The officers of the prison are a commandant, an executive, an adjutant, a commissary, a chaplain, and a surgeon. The guard comprises two officers and one hundred men. Within an enclosure of about five acres, surrounded by a stone wall averaging in height about 18 feet, surmounted at intervals of from two hundred to three hundred feet with brick watch towers, are located the offices, the hospital, the chapel, the library, the dormitories, the workshops and the store-houses of the prison. The buildings, except the hospital, are of stone or brick, and upon all of the new buildings, as well as the wall, the work has been done by prisoners.
The great features of the institution are quiet and decorum under a kind but absolutely firm administration. Its chief object is the reformation of its inmates, to which end the efforts of the authorities are constantly directed.

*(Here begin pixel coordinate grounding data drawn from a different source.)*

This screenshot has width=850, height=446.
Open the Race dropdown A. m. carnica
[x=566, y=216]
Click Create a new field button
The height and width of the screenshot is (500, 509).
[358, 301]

The labor of the prisoners is devoted to the manufacture of wagons, harness, shoes, boots, clothing, chairs, brooms and brushes, solely for army supplies and prison uses; to the manufacture of doors and windows and their frames, and to the cultivation of a large farm to obtain produce for the prison; also to the incidental work connected with the prison in its buildings and repairs and sanitary condition. During the eight working hours of each day except Sundays and holidays the hum of machinery and the arrival of material and departure of manufactured articles give the place the appearance of a large manufactory, and a tour through the busy workshops may be made with scarcely a sight of anything in dress or appearance to tell of the character of the place as a penal institution. The greater number of prisoners being under sentence for terms of two years (the sentences are equalized as far as possible by executive orders, after the arrival of the men at the prison), the system under which they are brought gives them knowledge in some mechanical pursuit, trains them in habits of cleanliness, regularity, and sobriety, and subjects them to wholesome discipline which, in that length of time, must work a “correction of life and manners” as far as any human rule can govern the matter. A Christian minister fills the office of chaplain and devotes his entire time to the secular and religious instruction of the prisoners. A library of 1,300 volumes is open to the use of the prisoners, from which they obtain books for reading in leisure hours. As an indication of their tastes the kind of books read may be divided by the hundred into—light literature 56, magazines 25, biography 6, history 4, miscellany 4, travels and science each 3, religious 2.
Since the establishment of the prison more than thirty-two hundred men have been received, and the average number constantly present is five hundred. An abatement of five days for each month of good conduct is allowed, and only thirty-seven have failed to obtain their liberty prior to the expiration of their full terms. Only twenty-two deaths have occurred, showing that even under the disadvantages always present in prisons, and with the class of men found there, it is possible to reduce the ill effects of prison life upon the physical system to almost nothing. Punishment for bad conduct in the prison is in harmony with the purposes of the prison, and in most cases the abatement above mentioned forms a credit account against which the prisoners are careful not to permit debits to be entered. On discharge from prison each prisoner receives a suit of clothing and five dollars, and, if his conduct has been good, a certificate which may enable him again to enter the service as a soldier, if he so desires.